The LSIF lists 30 condition that will give the employer a presumption that the prior condition was a permanent partial disability and constituted a hindrance to employment. Obesity is not on that list. Obesity is not considered to be a permanent condition by the LSIB nor is it considered to be a hindrance to employment.
In the 1990 1 in every 100 high cost seems to involve obesity today I would put that number at 25%. I have limited my focus to Morbid obesity.
Is morbid obesity a hindrance to employment – assume that an employer with a job opening has two candidates to select from, one is obese (5″11″ 200 pounds) the other is 5’11” 350 pounds, they are both equally qualified to safety preform the job offered. Which person is the employer more likely to tender a job offer and why?
Person in the morbid obese category often have the underlying conditions associated with metabolic syndrome including: insulin resistance/diabetes, cardiovascular diseases, Triglycerides, non-alcoholic fatty liver diseases, stroke, polycystic ovary syndrome, high blood pressure, mental decline, degenerative orthopedic diseases. All would seem to constitute a good reason to avoid such a high risk hire.
In my practice it is fairly easy to establish knowledge that the employee was morbidly obese however establishing employer knowledge of the underlying conditions is harder to establish either because the employer fails to ask about these underlying conditions, or the employee is themselves unaware of their underlying health issues.
One object that is always raised by the board is that morbidly obesity is not a permanent condition. Diabetes is one of the permanent presumptive conditions listed by the board.
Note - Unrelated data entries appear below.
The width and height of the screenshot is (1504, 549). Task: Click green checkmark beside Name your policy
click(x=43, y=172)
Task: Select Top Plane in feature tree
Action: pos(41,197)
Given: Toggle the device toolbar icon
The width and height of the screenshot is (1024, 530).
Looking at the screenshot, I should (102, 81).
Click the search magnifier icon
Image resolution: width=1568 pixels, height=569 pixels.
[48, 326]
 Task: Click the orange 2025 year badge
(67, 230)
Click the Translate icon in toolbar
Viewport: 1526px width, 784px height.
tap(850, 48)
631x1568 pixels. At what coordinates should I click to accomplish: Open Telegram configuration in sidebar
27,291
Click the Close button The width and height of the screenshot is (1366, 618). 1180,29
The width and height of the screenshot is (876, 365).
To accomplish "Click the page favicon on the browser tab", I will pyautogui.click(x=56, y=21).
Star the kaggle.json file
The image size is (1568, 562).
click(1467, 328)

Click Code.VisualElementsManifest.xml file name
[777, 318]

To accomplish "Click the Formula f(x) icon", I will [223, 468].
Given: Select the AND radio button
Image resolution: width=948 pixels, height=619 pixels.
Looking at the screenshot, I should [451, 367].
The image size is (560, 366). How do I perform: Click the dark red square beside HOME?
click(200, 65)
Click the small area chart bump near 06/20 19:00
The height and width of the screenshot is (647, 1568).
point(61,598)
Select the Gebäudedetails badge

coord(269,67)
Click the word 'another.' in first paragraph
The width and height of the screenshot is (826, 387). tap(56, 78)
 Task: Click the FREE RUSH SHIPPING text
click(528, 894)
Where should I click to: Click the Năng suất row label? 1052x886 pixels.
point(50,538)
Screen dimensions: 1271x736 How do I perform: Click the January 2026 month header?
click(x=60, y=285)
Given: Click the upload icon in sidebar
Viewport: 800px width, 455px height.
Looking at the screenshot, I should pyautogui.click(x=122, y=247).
Type II diabetes is a sever manifestation of insulin resistance. If the condition is treated and if the person is no-longer insulin resistance then one could argue that diabetes is not a permanent condition (when successfully treated).
New research suggests that morbid obesity, left untreated, is a permanent condition. Diet and exercise alone have not proven to be an effect treatment for morbid obesity. The condition often end in a pre-mature death related to one of the underling metabolic conditions.
I agree that morbid obesity can still be a social stigma but in my practice is see increased acceptance. Some see it as a sign of affluence or may just like being big. We see more roles for over weight women on TV shows and movies. Are we promoting tolerance – I think we are. Instead of promoting tolerance we should be educating ourselves to the health risk and the nutritional solutions.
Obesity and morbid obesity pit the economic issues associated with food industry, health care industry and government services against the health of the individual and the wellness of society in general.
The second injury fund denied my last morbid obesity case, I have filed suit in civil court. The LSIF, in my opinion, does not wish to open this door because of the number of high dollar workers compensation cases, the easy of establishing the employer’s prior knowledge and the ease with which merger can be proved.
January 02, 2015 at 8:47 pm, Ted said:
Thanks for this detailed comment, Mr. Kern. It’s a lot to digest.
I am not sure about your suggestion that, “instead of promoting tolerance, we should be educating ourselves to the health risks and nutritional solutions.”
I am not aware of that we have “solutions” for severe obesity. What we have are tools for managing it. They are helpful, but they are not reliable cures. And I don’t understand the suggestion that we should not be “tolerant” of people with a chronic condition for which reliable cures are not available. I already see plenty of intolerance and it only compounds the harms, driving people away from medical care.